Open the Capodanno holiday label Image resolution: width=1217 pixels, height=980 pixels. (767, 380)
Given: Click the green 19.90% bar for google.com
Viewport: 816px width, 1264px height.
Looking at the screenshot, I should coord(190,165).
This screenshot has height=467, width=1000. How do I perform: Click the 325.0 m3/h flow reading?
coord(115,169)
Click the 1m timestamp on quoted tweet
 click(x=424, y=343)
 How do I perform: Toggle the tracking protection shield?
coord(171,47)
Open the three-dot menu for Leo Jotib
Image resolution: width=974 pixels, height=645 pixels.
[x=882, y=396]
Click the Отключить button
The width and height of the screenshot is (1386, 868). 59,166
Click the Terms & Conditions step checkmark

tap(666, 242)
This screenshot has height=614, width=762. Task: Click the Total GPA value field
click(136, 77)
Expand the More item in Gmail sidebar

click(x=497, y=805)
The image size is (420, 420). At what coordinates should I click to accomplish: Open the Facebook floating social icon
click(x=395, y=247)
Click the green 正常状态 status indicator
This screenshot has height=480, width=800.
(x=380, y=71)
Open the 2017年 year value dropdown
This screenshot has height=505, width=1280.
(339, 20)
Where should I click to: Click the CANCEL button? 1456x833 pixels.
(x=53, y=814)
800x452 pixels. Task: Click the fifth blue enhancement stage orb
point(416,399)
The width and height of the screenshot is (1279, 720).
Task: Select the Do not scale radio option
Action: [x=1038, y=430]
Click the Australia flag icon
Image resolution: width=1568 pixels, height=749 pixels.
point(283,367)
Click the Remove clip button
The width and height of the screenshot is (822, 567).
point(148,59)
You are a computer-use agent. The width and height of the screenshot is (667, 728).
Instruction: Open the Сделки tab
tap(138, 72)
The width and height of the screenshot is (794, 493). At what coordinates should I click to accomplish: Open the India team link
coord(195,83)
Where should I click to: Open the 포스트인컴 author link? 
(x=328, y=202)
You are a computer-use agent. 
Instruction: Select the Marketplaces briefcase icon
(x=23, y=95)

▶ WHAT IS REQUIRED
Please write out the whole of the material exactly.

▶ RESPONSE BOX
Open the Capodanno holiday label Image resolution: width=1217 pixels, height=980 pixels. (767, 380)
Given: Click the green 19.90% bar for google.com
Viewport: 816px width, 1264px height.
Looking at the screenshot, I should coord(190,165).
This screenshot has height=467, width=1000. How do I perform: Click the 325.0 m3/h flow reading?
coord(115,169)
Click the 1m timestamp on quoted tweet
 click(x=424, y=343)
 How do I perform: Toggle the tracking protection shield?
coord(171,47)
Open the three-dot menu for Leo Jotib
Image resolution: width=974 pixels, height=645 pixels.
[x=882, y=396]
Click the Отключить button
The width and height of the screenshot is (1386, 868). 59,166
Click the Terms & Conditions step checkmark

tap(666, 242)
This screenshot has height=614, width=762. Task: Click the Total GPA value field
click(136, 77)
Expand the More item in Gmail sidebar

click(x=497, y=805)
The image size is (420, 420). At what coordinates should I click to accomplish: Open the Facebook floating social icon
click(x=395, y=247)
Click the green 正常状态 status indicator
This screenshot has height=480, width=800.
(x=380, y=71)
Open the 2017年 year value dropdown
This screenshot has height=505, width=1280.
(339, 20)
Where should I click to: Click the CANCEL button? 1456x833 pixels.
(x=53, y=814)
800x452 pixels. Task: Click the fifth blue enhancement stage orb
point(416,399)
The width and height of the screenshot is (1279, 720).
Task: Select the Do not scale radio option
Action: [x=1038, y=430]
Click the Australia flag icon
Image resolution: width=1568 pixels, height=749 pixels.
point(283,367)
Click the Remove clip button
The width and height of the screenshot is (822, 567).
point(148,59)
You are a computer-use agent. The width and height of the screenshot is (667, 728).
Instruction: Open the Сделки tab
tap(138, 72)
The width and height of the screenshot is (794, 493). At what coordinates should I click to accomplish: Open the India team link
coord(195,83)
Where should I click to: Open the 포스트인컴 author link? 
(x=328, y=202)
You are a computer-use agent. 
Instruction: Select the Marketplaces briefcase icon
(x=23, y=95)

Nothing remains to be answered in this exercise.